I knew that Beau Is Afraid would be my Southland Tales or Under the Silver Lake.
Ari Aster made two movies that generated a lot of hype: Hereditary and Midsommar. Like the two films I mentioned above, Beau Is Afraid is very much a movie being made by a creative who has that rare moment of being able to get anything they want and going wild.
Beau Wassermann (Joaquin Phoenix) hasn’t had the best of lives. His father died while making love to his mother (Patti LuPone), and he’s waited his whole life for Elaine (Parker Posey), whom he met once on a cruise ship. Now, he’s trapped in a crime-filled city, shoved out of his apartment, hit by a truck and stabbed by a serial killer. He’s saved by Grace (Amy Ryan) and Roger (Nathan Lane), but things fall to pieces, as they do throughout, as their daughter Toni (Kylie Rogers) tries to get him to drink paint, angry that he’s replaced her dead brother. She dies instead, and her mother sends a vet, Jeeves (Denis Ménochet), after him. Roger had promised to take Beau to his mom’s funeral, but now who knows? As it is, he’s lost in the woods, watching a play by The Orphans of the Forest, which he takes on as part of his real life; then Jeeves shows up and kills everyone.

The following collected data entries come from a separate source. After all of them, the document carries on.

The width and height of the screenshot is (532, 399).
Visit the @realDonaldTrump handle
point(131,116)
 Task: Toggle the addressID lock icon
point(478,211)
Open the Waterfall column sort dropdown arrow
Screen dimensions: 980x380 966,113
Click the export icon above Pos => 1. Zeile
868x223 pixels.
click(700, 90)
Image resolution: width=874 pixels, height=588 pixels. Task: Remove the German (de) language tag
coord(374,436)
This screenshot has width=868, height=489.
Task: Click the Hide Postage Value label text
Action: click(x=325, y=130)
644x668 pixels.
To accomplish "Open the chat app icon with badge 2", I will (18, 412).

He finally makes it home and gets to make love to Elaine, who dies, and then his mother appears, taking him to an attic filled with his twin brother and his father, a penis monster who kills Jeeves. Yes, I just wrote that. Beau tries to escape, and he finds out that he’s on trial. His mother has records of every visit to his therapist (Richard Cohen), and no matter how much he defends himself, his mother refuses to listen. His boat exploded, and he decided to give in, drowning. The end, as the audience leaves.

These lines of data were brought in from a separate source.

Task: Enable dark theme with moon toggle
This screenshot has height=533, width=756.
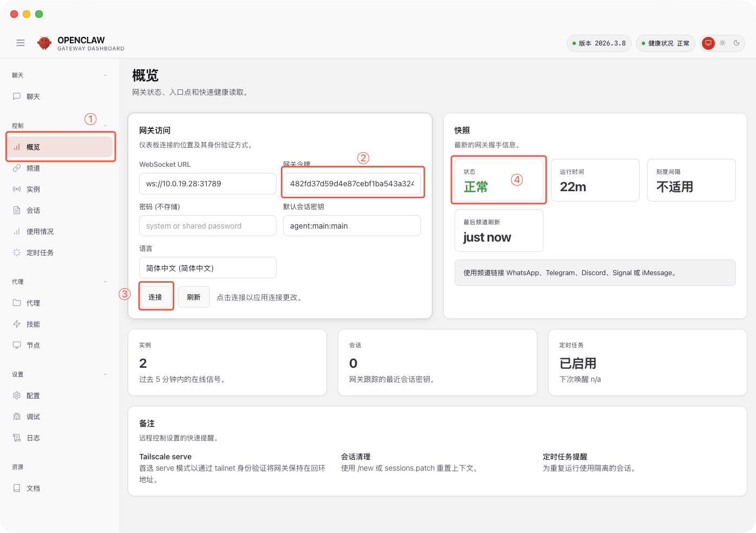Action: point(737,43)
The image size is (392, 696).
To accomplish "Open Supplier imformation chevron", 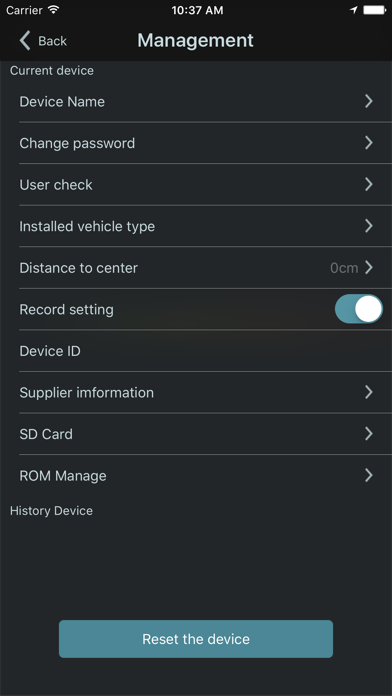I will 368,392.
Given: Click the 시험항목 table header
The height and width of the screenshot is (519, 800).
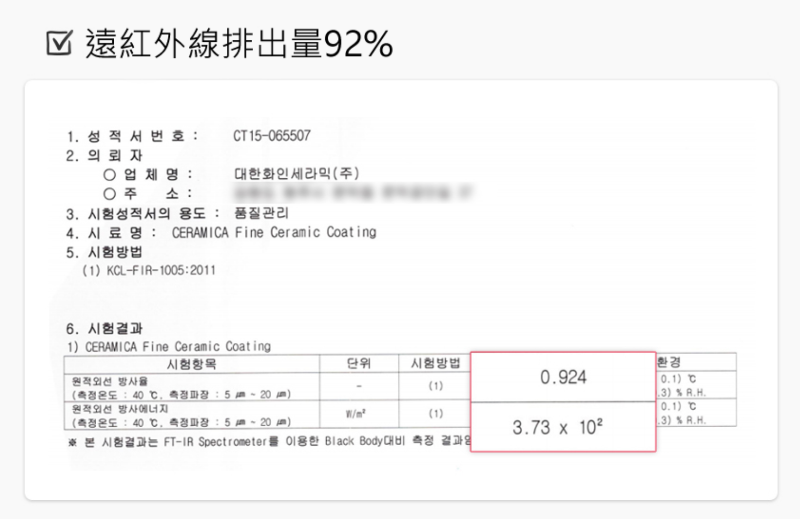Looking at the screenshot, I should [x=191, y=362].
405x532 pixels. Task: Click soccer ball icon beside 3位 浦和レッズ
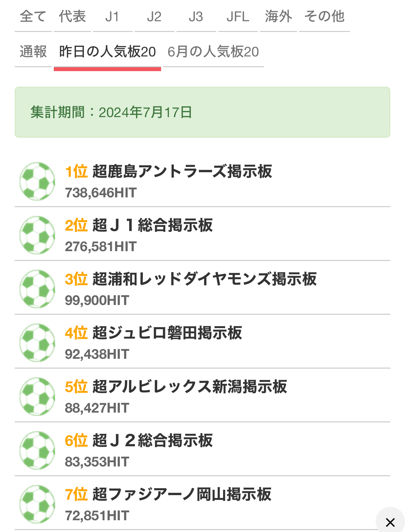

What does it mean? Aster and cinematographer Pawel Pogorzelski said that Jacques Tati’s Playtime, Alfred Hitchcock’s Rear Window and Albert Brooks’ Defending Your Life were all films that influenced this. There’s also a realization that Mona has controlled Beau’s life all along, and everyone, even Emily, was all his employees, paid enough for their family for years to be happy as long as they were in his life. It also feels like a piss take on the audience, who are expecting a great adventure and are given strange journeys through someone’s life that go nowhere.

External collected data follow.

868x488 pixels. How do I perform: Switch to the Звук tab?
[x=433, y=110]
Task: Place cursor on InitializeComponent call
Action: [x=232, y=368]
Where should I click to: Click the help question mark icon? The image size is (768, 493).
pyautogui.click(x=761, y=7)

Is it about anything? Does it have to be about anything in particular? Maybe it’s about ambition and what you can do when you can do just about any movie you want. It speaks to a big vision, so much grander than his past films, and I can’t wait to see what happens next.
John Waters said, “A superlong, super-crazy, super-funny movie about one man’s mental breakdown with a cast better than Around the World in 80 Days’: Joaquin Phoenix, Patti LuPone, Parker Posey, Nathan Lane, and Amy Ryan. It’s a laugh-riot from hell you’ll never forget, even if you want to.”